I have seen good things so far come from this horrific tragedy. Who would have thought? I can tell you that I have NEVER been this close to my parents and my sister. It is awful that tragedy needs to bring people closer, but I can tell you that it is...Also, I have seen individuals in Blake's family come closer too..I know that is has brought Blake & I have become so much closer. My strength has gotten better. My prayer life has become better. I have a better belief in my faith in God. And, I feel like I see life in a better perspective in general.
I WISH THAT WE HAD OUR SON....I would take this all back at any moment if I could...but I know I can't. I know that I read a book called "Heaven is for real", and I can tell you that this book gave me such a peace. It is a heartbreaking story that many times brought tears to my ears, but this little boy's story gave me a peace that I know Bentley is safe in Jesus's arms, and I know that he is there with other children, and I know he is with our family. I know that I should already believe all of this...and I did believe it, but it gave me a visual. It gave me a picture of Bentley. I may have only seen Bentley for a short period of a time, and I know that I have no idea what he would look like in a year, 5 years, 20 years...but I have had flashes of what I envision him to be. After reading this book, I can picture Bentley in Heaven, and I can not tell you how happy that makes me feel and how much of a peace it gives me.
We went to Bentley's grave today...We put his fence up. It looks great. It is very bittersweet. I am happy that we can make his grave look nice because he deserves it, but it sucks because I wish I didn't have to do it. I wish that I was holding our son. I wish I was kissing him on the forehead. I wish I was talking to him. Yes, I talk to him everyday but I don't get to see him....But...one day! That is my hope...that is my strength. another positive....I am continuing to strive to achieve a better life for myself for Bentley.

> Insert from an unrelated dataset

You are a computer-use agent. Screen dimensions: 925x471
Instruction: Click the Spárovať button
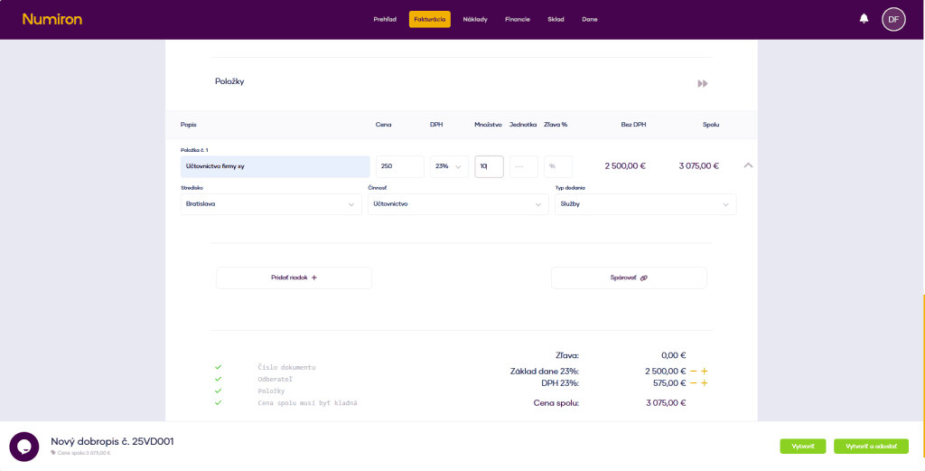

Alright....well, I am going to end on this....Blake and I love our son so much. And, I know the pain won't ever go away, but I am simply looking forward to the day that I get to meet him at Heaven's gates. Bentley, you have forever changed many lives, and you started right here with Blake and I. And, I only hope that many lives can be changed for here. You had my hands, you had Blake's feet. Now, let us be your hands and feet to everyone in the world we meet. We love you always!